In some case the vagaries of the misreportage has led to individual media outlets promulgating conflicting information. On September 2, for example, the New York Times published a story claiming ISIL had posted a video “showing the second beheading of an American hostage in two weeks.” But five days later Times columnist David Carr, in reviewing the same video, notes that “only the beginning is shown and then there is a fade to black.”
Why such apparently conscious deviations from fact? The cynic would guess that it’s all about selling papers (or whatever is the equivalent in this journalistic epoch). Claiming that the videos actually show beheadings is more sensational—and thereby likelier to attract readers—than being confined to the slightly less lurid reality.
That the videos do not depict the actual murders has been discussed online, though almost never by any mainstream media outlet. One exception is the Times of London. Within a week of the release of the Foley video, the Times published an article claiming that “forensic analysis” indicates that Foley’s murder “was probably staged, with the actual murder taking place off-camera.”

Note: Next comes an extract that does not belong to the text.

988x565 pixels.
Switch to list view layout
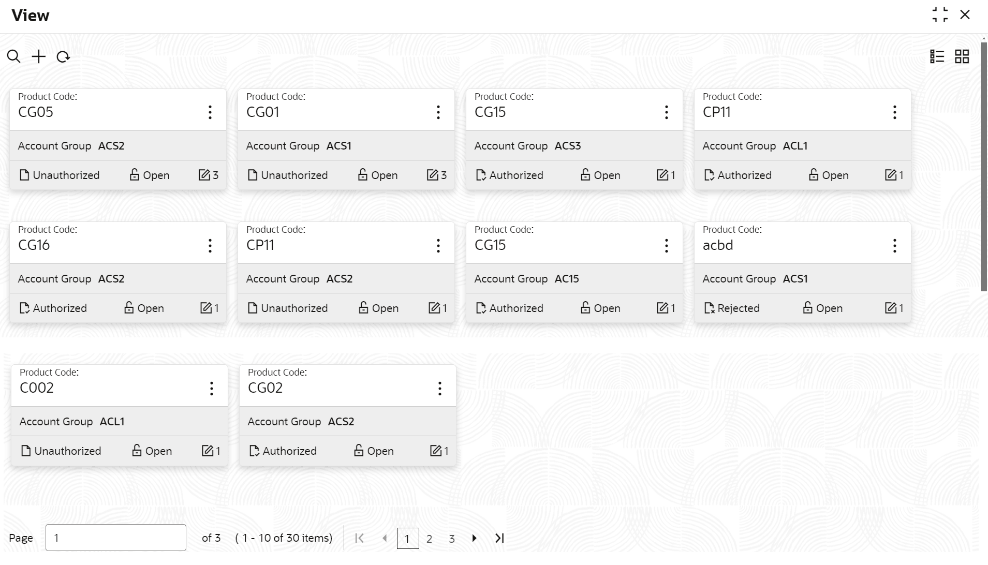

The Arabic version of Al Jazeera went further, claiming (as reported by Al Arabiya) not only that the supposed executions were staged, but that Foley likely fabricated his video himself. (Al Jazeera later retracted its “inaccurate article.”)
While baseless speculation that Foley masterminded the video is not only irresponsible but also despicable, Al Jazeera was correct in pointing out that, as with the other videos in question, the video of Foley does not show his murder, only a staging of it. There seems vanishingly little doubt that Foley, Sotloff, Haines, and Henning were beheaded by ISIL. What is beyond all doubt is that, contrary to what has been widely reported, ISIL has not posted videos showing these beheadings.
In considering the media’s failure to report accurately on the content of the videos, the media apologist might offer a motivation contrary to the cynic’s. The misreporting may not be mercenary at all (says the apologist): it may simply be the case that, like the rest of us, the media in general revile ISIL and their acts of barbarism—and so why should we bother with scrupulous attention to detail? Does ISIL really deserve that level of care in how we report on them? The bottom line is that they’re murdering people, so who cares whether these videos actually show the murders of the hostages?
We should all care, and so we should all be disturbed by the media’s nearly universal failure to get the details right. The level of accuracy in reportage should not waver according to subject matter. Distorting details and claiming inferences as facts is work for propagandists and unscrupulous advertisers. Journalists should hold themselves to higher standards, even—and perhaps especially—in cases where our fellow journalists are so unanimously failing to do so that we could easily step over the bar without anyone’s noticing how low it’s been set.
(Note: The New York Times, Fox News, the Guardian, and CNN were all invited to comment for this article, but none responded.)